- [WHAT YOU NEED TO DO]:
The answer must consist only of the lines from the line with "Task: Close the warning dialog" to the line with "Image resolution: width=822", both included, exactly as they stand below.

- [RECORDS FOR PROCESSING]:
_ _ _ _

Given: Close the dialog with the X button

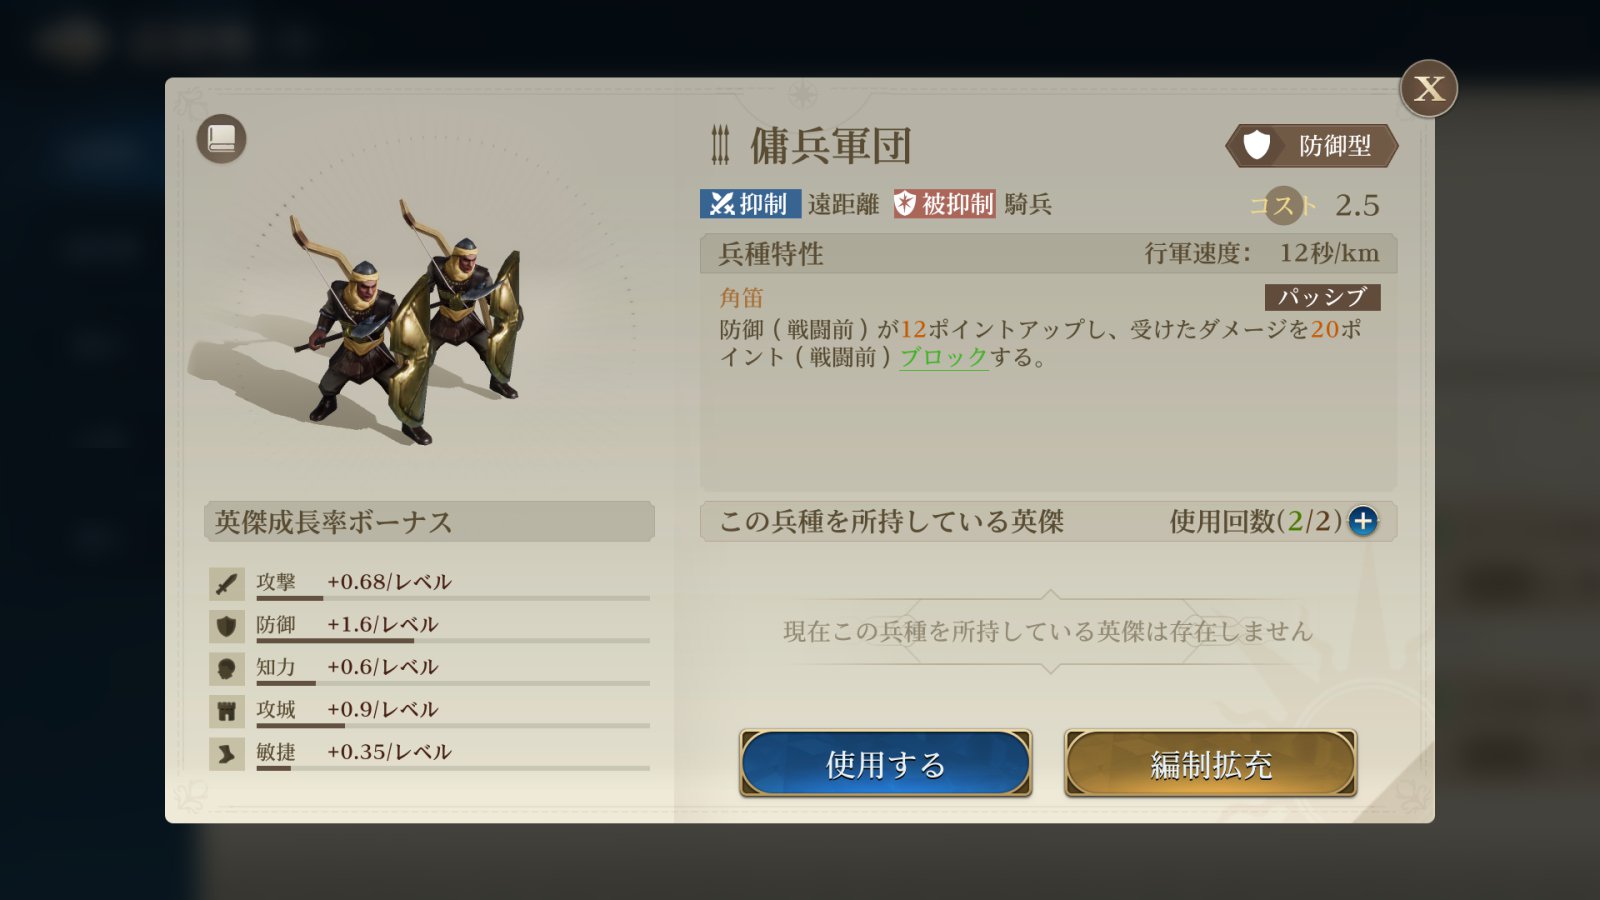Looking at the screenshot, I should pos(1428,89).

_ _ _ _

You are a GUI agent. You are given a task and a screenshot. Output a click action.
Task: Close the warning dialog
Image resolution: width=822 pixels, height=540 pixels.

_ _ _ _

- [TASK RESULT]:
Task: Close the warning dialog
Image resolution: width=822 pixels, height=540 pixels.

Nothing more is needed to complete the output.